DATA UNDER STUDY ->
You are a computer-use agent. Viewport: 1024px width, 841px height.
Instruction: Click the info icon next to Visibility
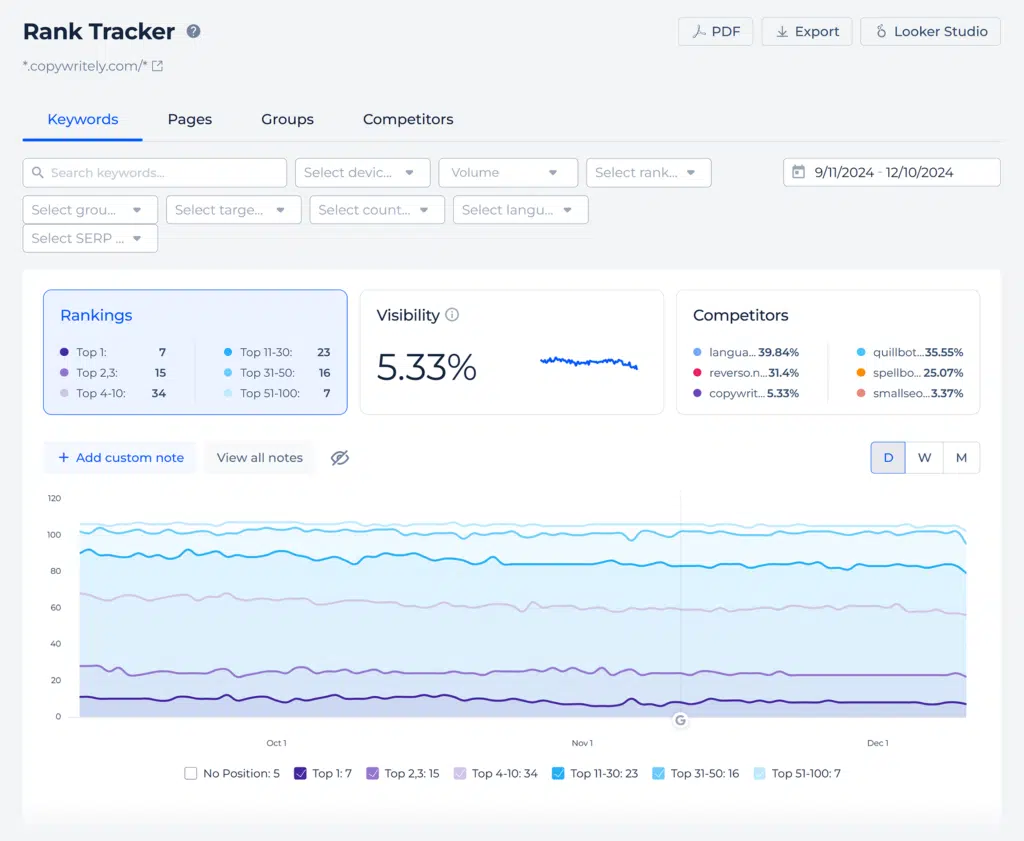pyautogui.click(x=452, y=315)
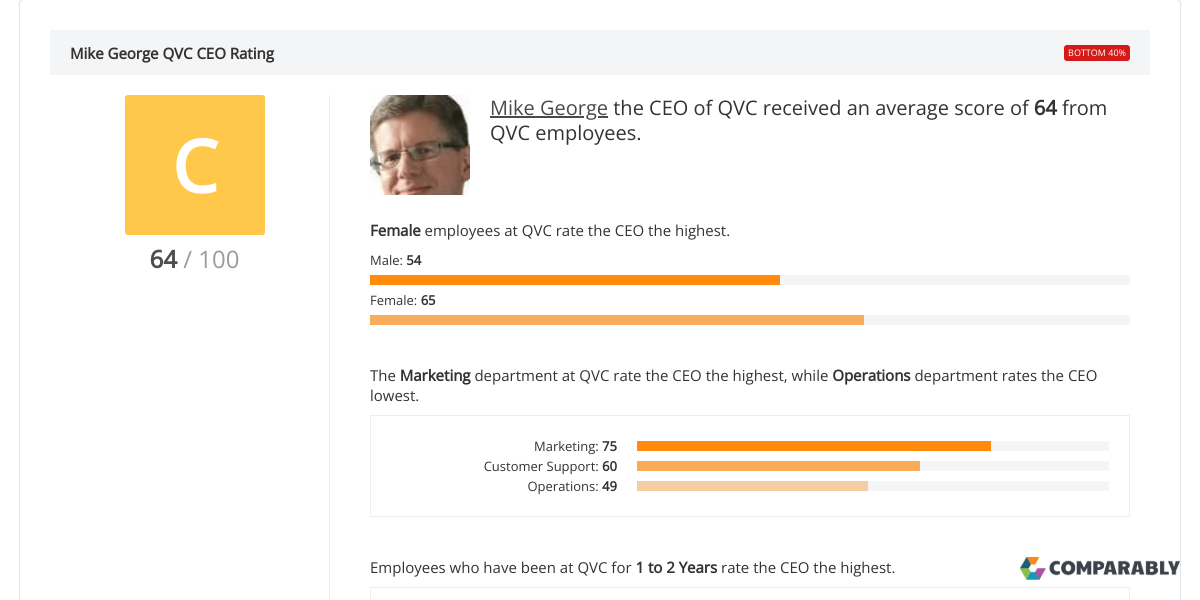Click the '1 to 2 Years' tenure sentence
The width and height of the screenshot is (1200, 600).
click(632, 567)
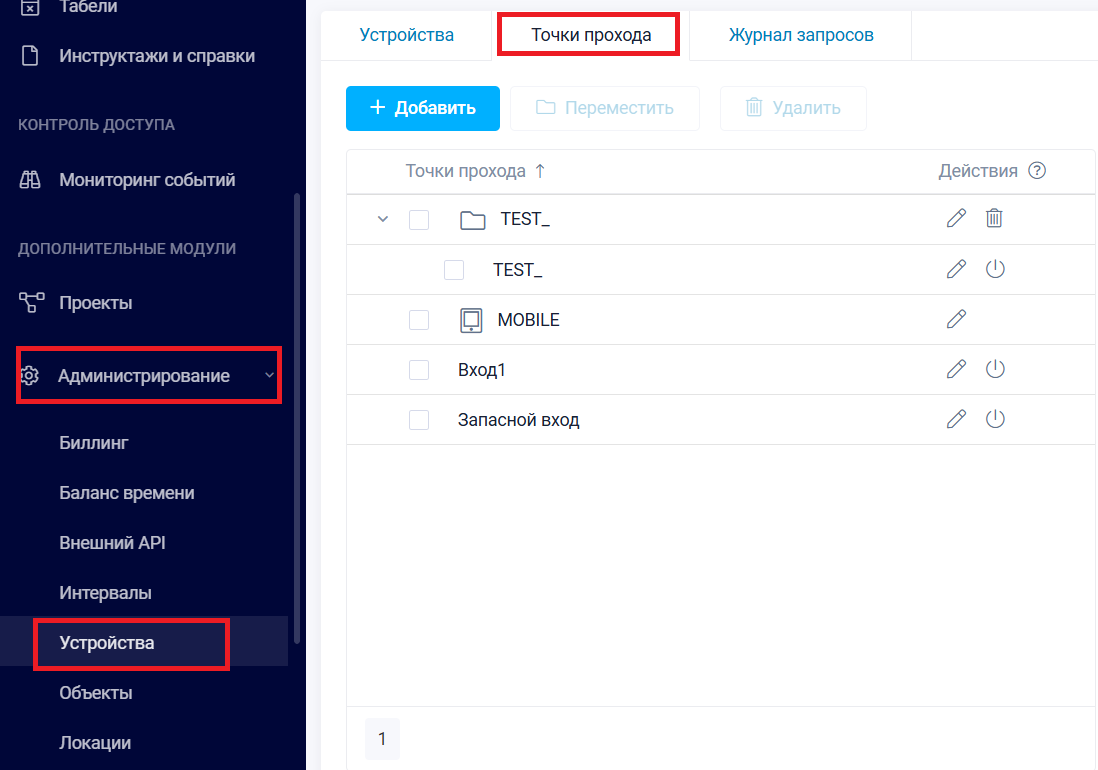Click the power icon for Вход1
Viewport: 1098px width, 770px height.
[994, 369]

PROBLEM DETAILS ->
Line by line, write out the material above exactly, with no images.

RESPONSE AREA ->
You are a computer-use agent. Viewport: 1024px width, 841px height.
Instruction: Click the info icon next to Visibility
pyautogui.click(x=452, y=315)
Click the '1 to 2 Years' tenure sentence
The width and height of the screenshot is (1200, 600).
click(632, 567)
Click the power icon for Вход1
Viewport: 1098px width, 770px height.
[994, 369]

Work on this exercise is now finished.